**WHAT NEEDS TO BE DONE**: Copy the data below word for word, starting at the line that contains "Describe the element at coordinates (610, 619)" and ending after the line that contains "(476, 340).". Leave the pictures out of your copy.

━━ PROVIDED DATA

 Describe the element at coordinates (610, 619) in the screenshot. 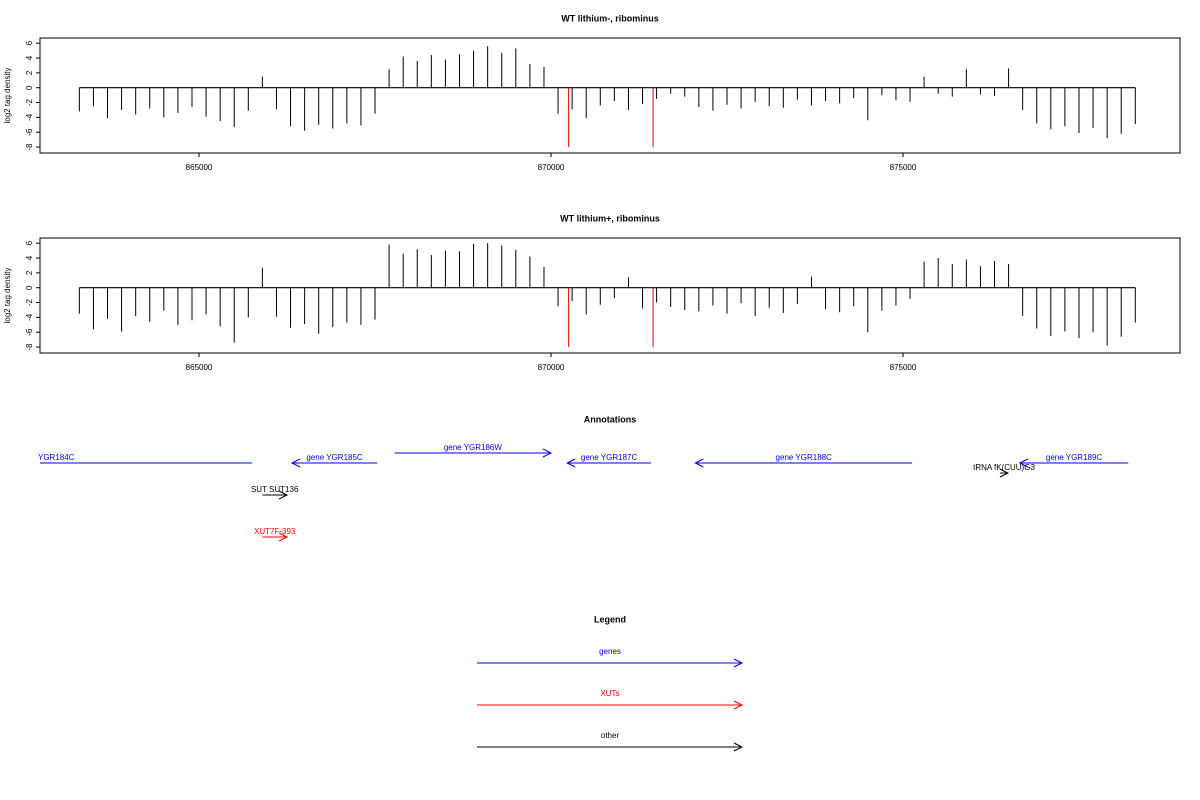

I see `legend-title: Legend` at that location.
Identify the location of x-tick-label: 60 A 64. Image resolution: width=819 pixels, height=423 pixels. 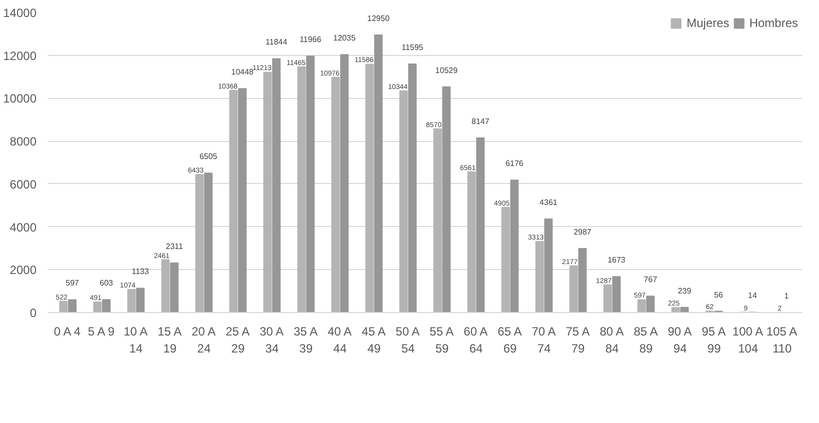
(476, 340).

━━━━
━━ PROVIDED DATA

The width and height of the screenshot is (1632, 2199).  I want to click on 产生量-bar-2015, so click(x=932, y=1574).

━━━━
━━ PROVIDED DATA

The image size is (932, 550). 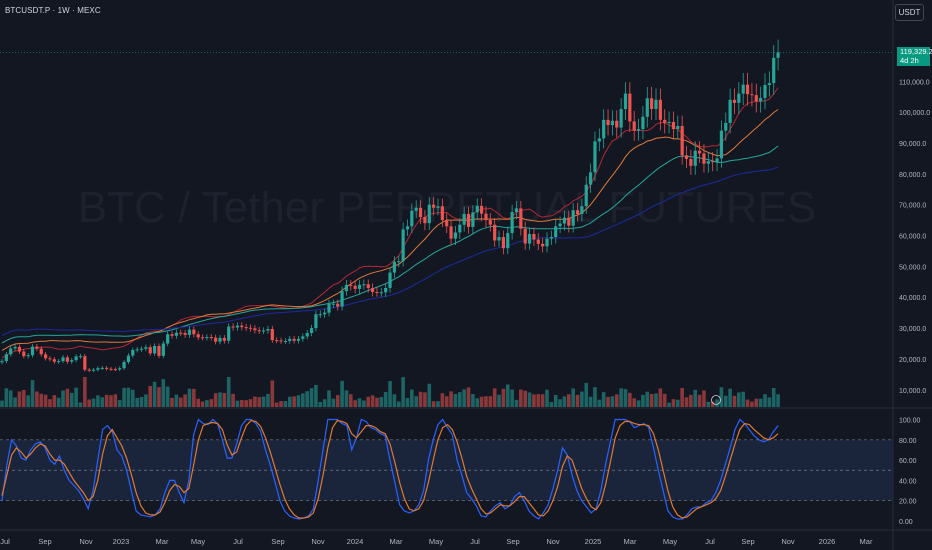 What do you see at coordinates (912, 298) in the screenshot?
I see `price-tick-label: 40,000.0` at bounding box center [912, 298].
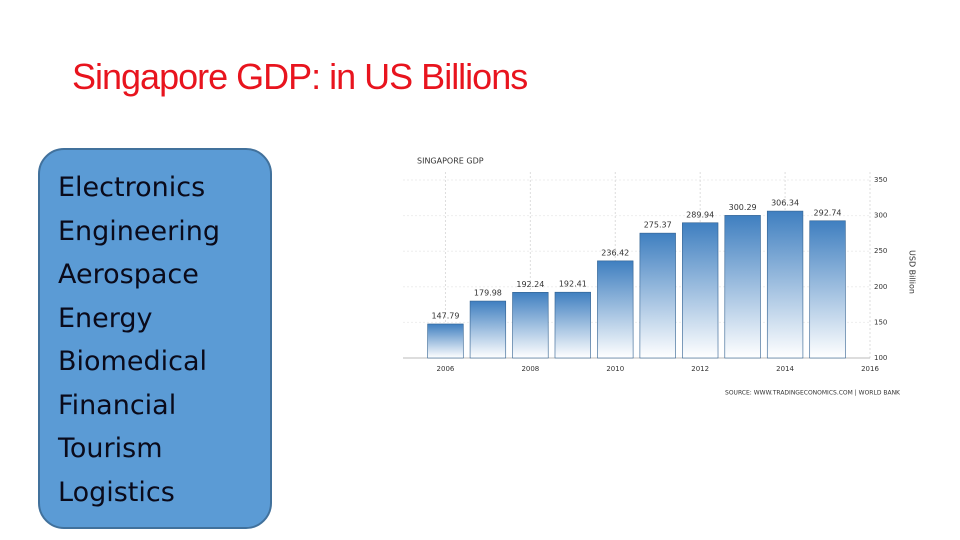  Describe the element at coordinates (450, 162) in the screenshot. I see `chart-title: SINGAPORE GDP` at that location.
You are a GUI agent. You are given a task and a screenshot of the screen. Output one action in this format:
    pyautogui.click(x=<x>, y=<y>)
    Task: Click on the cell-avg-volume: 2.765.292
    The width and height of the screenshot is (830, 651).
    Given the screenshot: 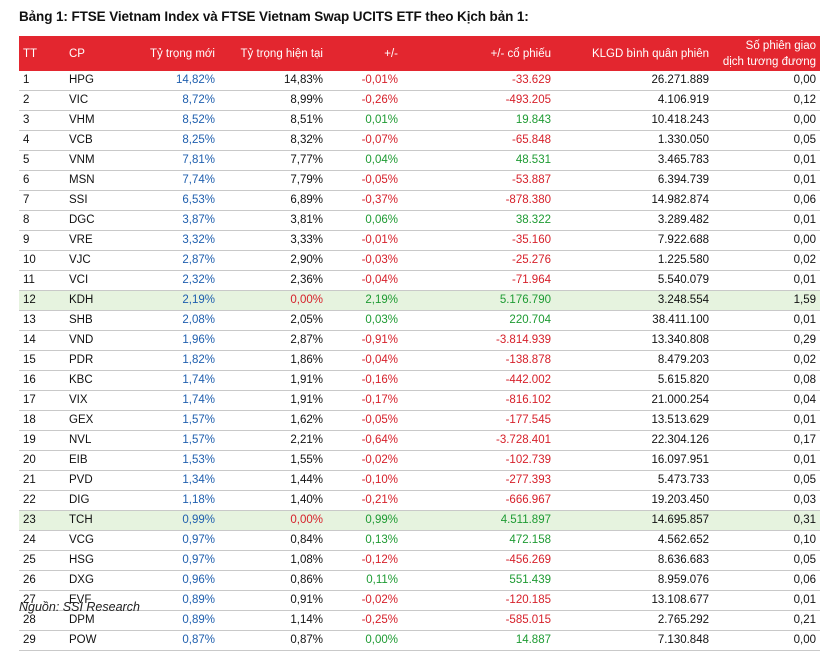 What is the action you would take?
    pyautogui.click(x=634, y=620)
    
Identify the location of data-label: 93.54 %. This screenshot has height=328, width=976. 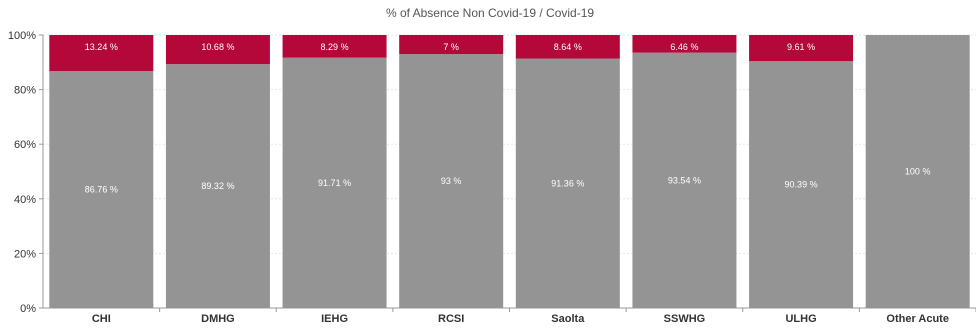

━━━━

**EXPECTED ANSWER**:
 Describe the element at coordinates (610, 619) in the screenshot. 

I see `legend-title: Legend` at that location.
Identify the location of x-tick-label: 60 A 64. Image resolution: width=819 pixels, height=423 pixels. 
(476, 340).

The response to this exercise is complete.